A woman, suffering from Alzheimer's desease, holds the hand of a relative on March 18, 2011 in a retirement house in Angervilliers, eastern France.  (Sebastien Bozon/AFP via Getty Images)
A woman, suffering from Alzheimer's desease, holds the hand of a relative on March 18, 2011 in a retirement house in Angervilliers, eastern France. (Sebastien Bozon/AFP via Getty Images)

Editor’s Note: This story includes accounts of self-harm and suicide. The National Suicide Prevention Hotline number, a free and confidential service, is available in either English (1-800-273-8255or Spanish (1-888-628-9454).  

Three times as many states allow the terminally ill to access life ending drugs now as did five years ago. In Vermont, that state recently expanded access to out of state residents.

Ten states and Washington, D.C. have medical aid in dying laws on the books. More are considering legislation this year.

But that leaves almost 80% of states, and the people living in them, with no ability to access this kind of care.

“People want options, and they want a say and for some people, they really worry about losing control. And that is a type of suffering,” Dr. Diana Barnard, a family medicine doctor, says.

Today, On Point: What is and isn’t changing about how individuals and the law approach medical aid in dying.


Dr. Diana Barnard, Family medicine doctor with specialties in hospice and palliative medicine. She was one of the plaintiffs in alawsuit against Vermont arguing that the residency requirement to access the state’s medical aid in dying law was unconstitutional.

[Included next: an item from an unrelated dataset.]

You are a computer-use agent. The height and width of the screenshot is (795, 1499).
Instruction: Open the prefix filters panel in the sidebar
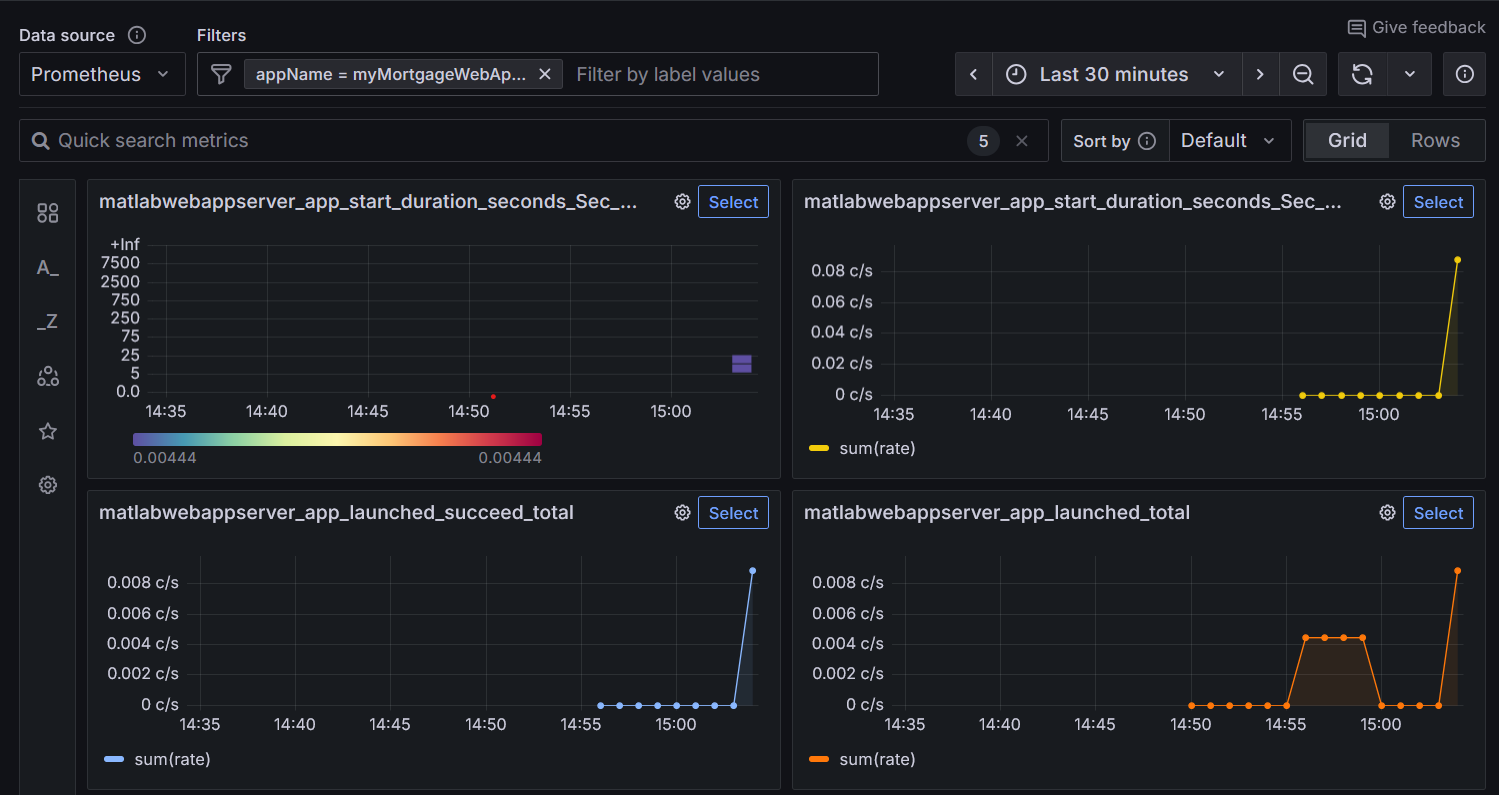pos(47,212)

Katie Engelhart, author of The Inevitable: Dispatches on the Right to Die.

Also Featured

Lindsay Wright, the wife of Youssef Cohen who tried to access Oregon’s medical aid in dying law after he was diagnosed with terminal cancer.

Michael Bien, an attorney who is suing California over it’s medical aid in dying law on behalf of those with disabilities.

Kim Callinan, president and CEO of Compassion & Choices.

Lenore Cornelli, her former partner shot himself after he couldn’t access medical aid in dying because his state didn’t offer it.


MEGHNA CHAKRABARTI: Lenore Cornelli remembers loving the man Thomas Webb was. The man who enjoyed tennis and hiking. The chiropractor who made connections with his patients. The thinker who loved nature and had a deep knowledge of the world. And then in October of 2018, Tom was diagnosed with stage four pancreatic cancer. Uncurable and terminal. Lenore watched, helpless, as the cancer transformed her partner in the few months he had left to live.

LENORE CORNELLI: He couldn’t really eat. When he did, he vomited. And that made his symptoms even worse. His pain worse. He would moan most of the night, and sometimes tears would just be streaming down his face. It was very hard to see. Someone, you know, that you cared about. Very hard.

CHAKRABARTI: Tom was in severe pain. He was given narcotics but refused to take them. They gave him brain fog and he wanted to remain lucid. What he really wanted was a different kind of medication. He wanted a doctor to be able to prescribe him life ending drugs so that he could die at home in peace and on his terms. But Tom lived in Nevada, a state where medical aid in dying is not yet legal.

CORNELLI: I felt very helpless, very frustrated in a lot of ways. I even researched other states to see if I could get some medical assistance. But all the states have a residency requirement, and I knew that he didn’t have enough time to make a residency requirement. And so we you know, we just dealt with it the best we could.

CHAKRABARTI: The pain got worse, unbearable. And in the end, Lenore says Tom died at home. But it wasn’t in peace and not the way he wanted.

CORNELLI: I came back to his house to take care of him for the evening after work, and I couldn’t find him at first. So I literally ran through the whole house looking in closets. That’s when I saw the bullets and that’s when I saw the note. And then I had to try to figure out where else he could be. And it ended up, he shot himself in his car in the garage.

It was a difficult thing to come across. And it would have been so much better for both of us if his life could have ended as he chose a different way with somebody here who cared about him holding his hand, instead of alone. I just think sometimes we need to allow someone to make that decision when the pain is so severe, there is no hope that anything else is going to help and to have them exist in that manner for a prolonged period of time, which it shouldn’t be done. We don’t do it to our animals. We allow our animals to have a more dignified death than we do humans.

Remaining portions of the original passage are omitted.